▸ TAREFAS A REALIZAR:
1 > Diga se cada afirmação está de acordo com o trecho sobre sonhos, respondendo sim ou não e citando as palavras do trecho que decidem: (a) no conto de Hoffman, o Homem de Areia é o foco principal da narrativa; (b) segundo especialistas, sonhamos todas as noites; (c) nas histórias de Andersen, o Homem de Areia joga areia nos olhos das crianças.
2 > De acordo com o trecho sobre sonhos, como se chama o protagonista do conto de E.T.A. Hoffman?
3 > Liste todos os títulos de obras que o trecho sobre sonhos cita entre aspas.

O mundo dos sonhos já trouxe inúmeras referências artísticas para a humanidade, desde o Morfeu, filho de Hipnos (daí hipnose, sacaram?), da mitologia grega. Algumas das que mais gosto estão presentes na personagem Homem de Areia, das histórias infantis de Hans Christian Andersen, em que a figura lendária joga areia nos olhos das crianças, para que tenham bons ou maus sonhos. Esse imaginário se repete e amplia nas histórias inigualáveis dos quadrinhos “Sandman”, de Neil Gaiman e na música “Enter Sandman”, da banda Metallica (som e vídeo muito recomendáveis para/após a leitura deste texto).
Numa versão mais radical, aprecio o conto fantástico “O homem de areia”, de E.T.A. Hoffman, em que nossa “doce” lenda tem a fama de simplesmente arrancar os olhos das crianças (na verdade, um subterfúgio sinistro que os pais usavam para obrigarem as crianças a fecharem os olhos e dormirem, com um correspondente lusitano maravilhoso, o João Pestana). Entretanto, nessa narrativa do alemão, o Homem de Areia não passa de uma ponte para o real foco do conto: a visão conturbada e dupla do protagonista, Natanael. Mesmo assim, vale muito a leitura.
Sonhos são intrigantes. Na noite passada tive pelo menos uns três. Não sei quanto a vocês, mas às vezes vivo experiências curiosas, neles. Primeiramente, nem sempre lembro (dizem especialistas que sonhamos todas as noites, embora nem sempre recordemos, então não existe tal coisa de: “não sonhei nada”). E isso, apesar de contraditório, já é uma experiência, pois quando “não sonhamos” é porque algo vazio nos ocupa a mente. Se isso é bom ou ruim, já não o sei.

▸ DADOS FORNECIDOS:

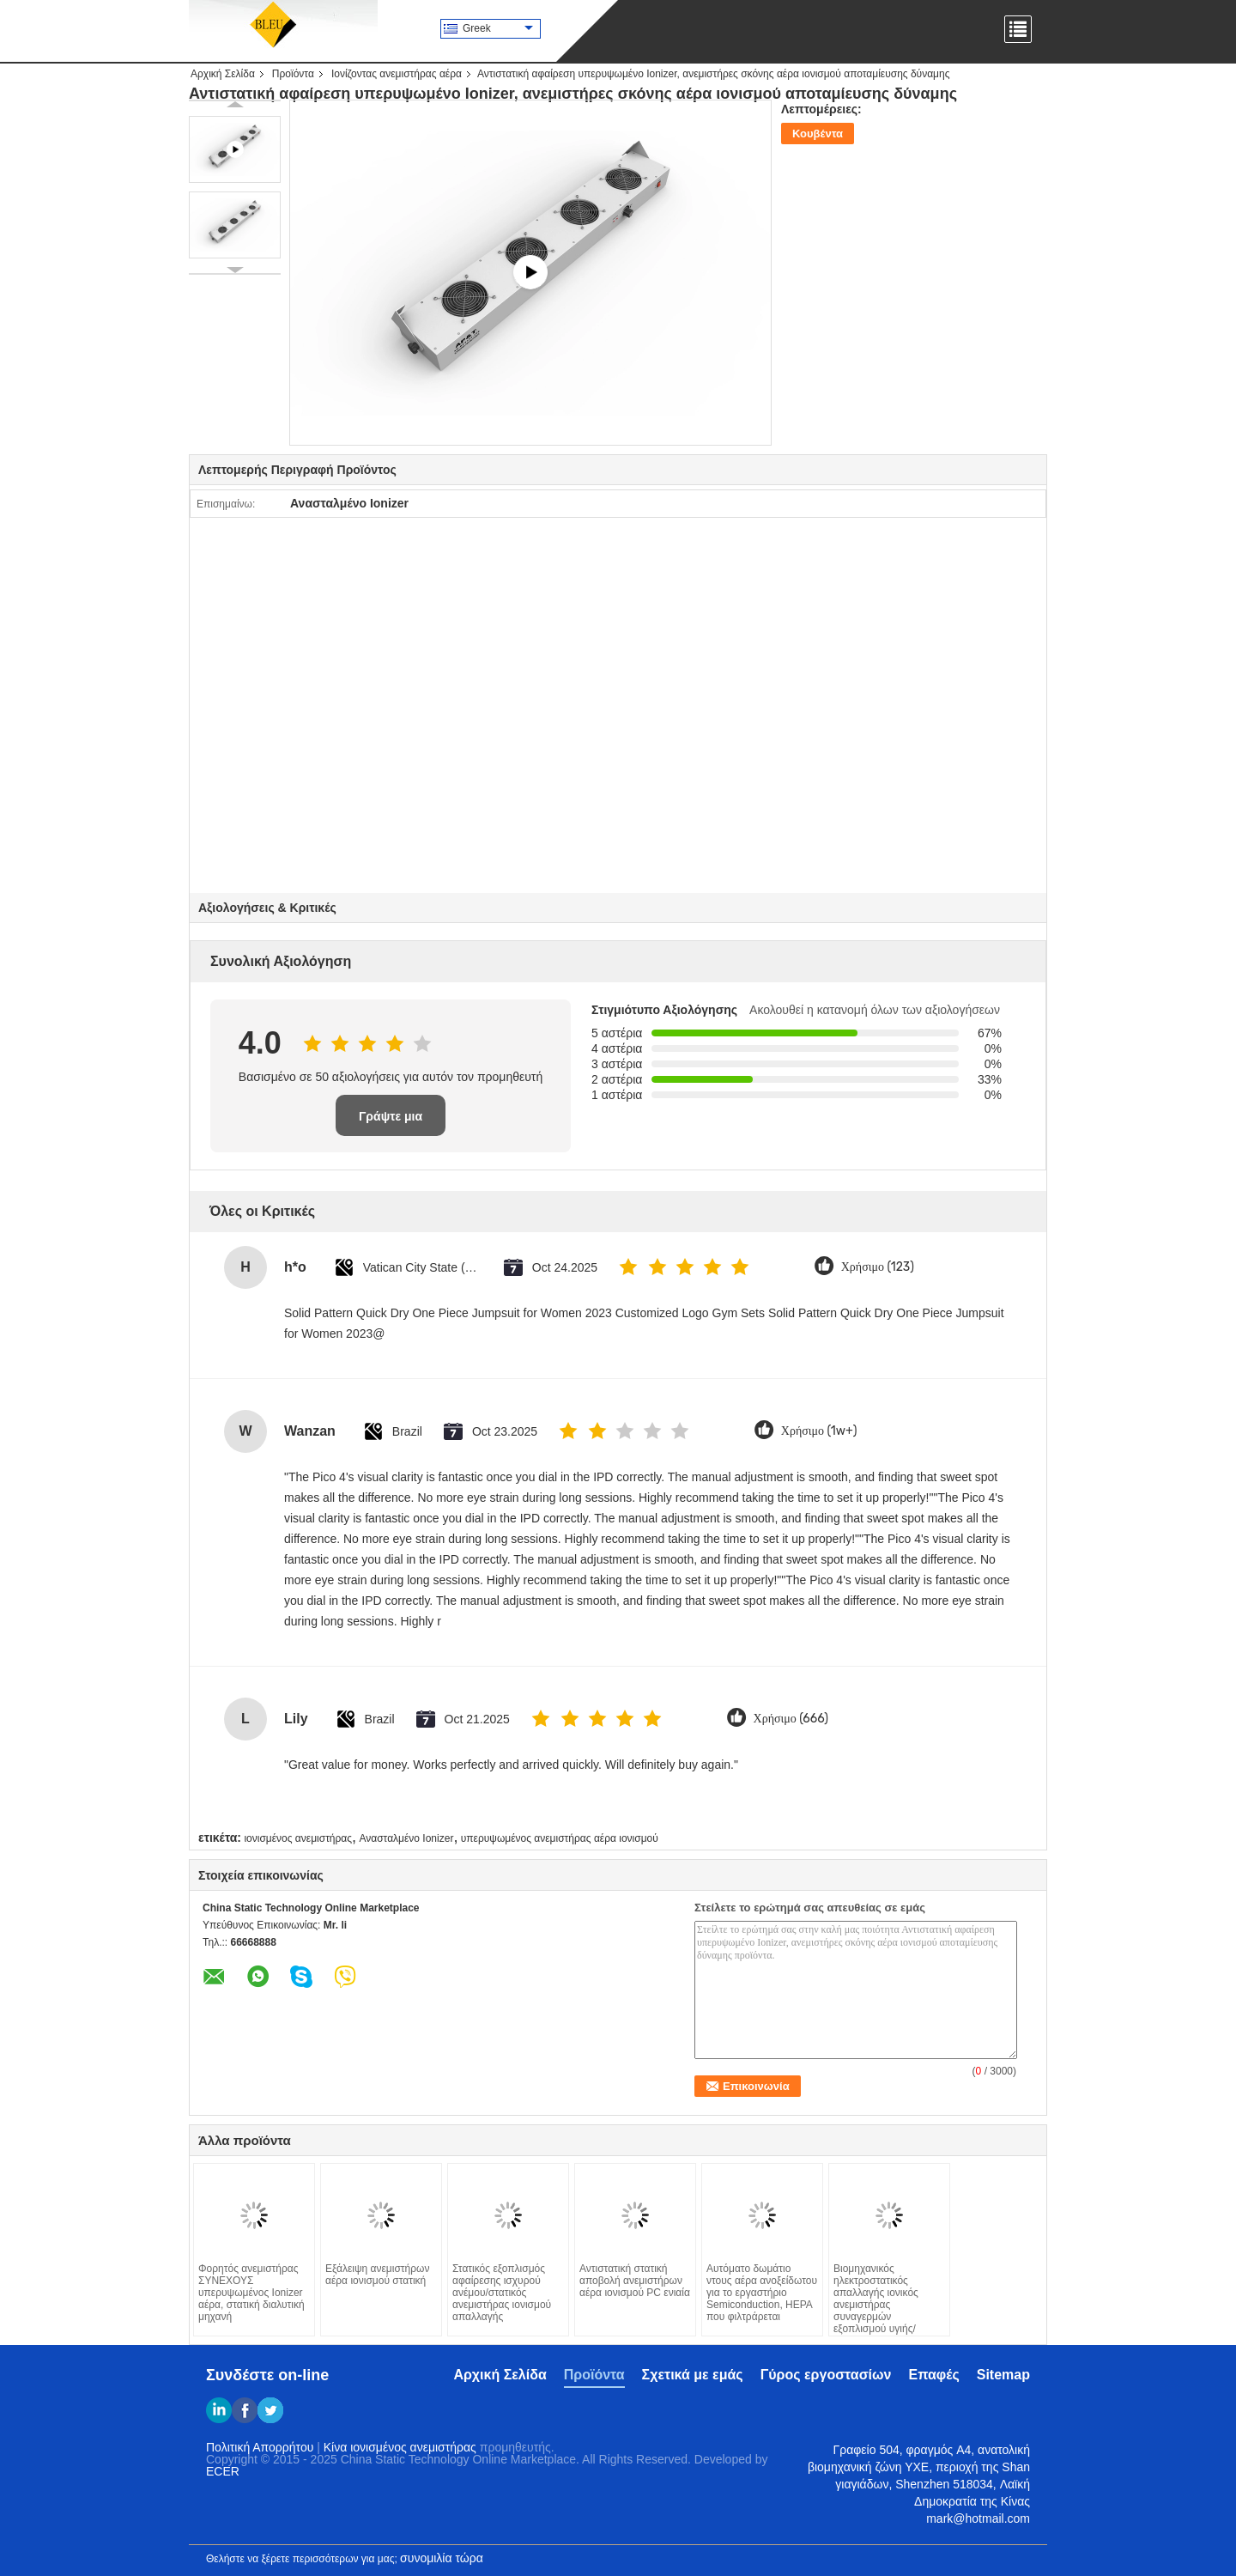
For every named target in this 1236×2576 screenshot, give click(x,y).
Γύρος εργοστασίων (826, 2374)
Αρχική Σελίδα (223, 74)
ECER (222, 2471)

▸ RESPOSTAS:
1 >
(a) Não: "o Homem de Areia não passa de uma ponte para o real foco do conto"
(b) Sim: "dizem especialistas que sonhamos todas as noites"
(c) Sim: "a figura lendária joga areia nos olhos das crianças"

2 > Natanael.

3 >
"Sandman"
"Enter Sandman"
"O homem de areia"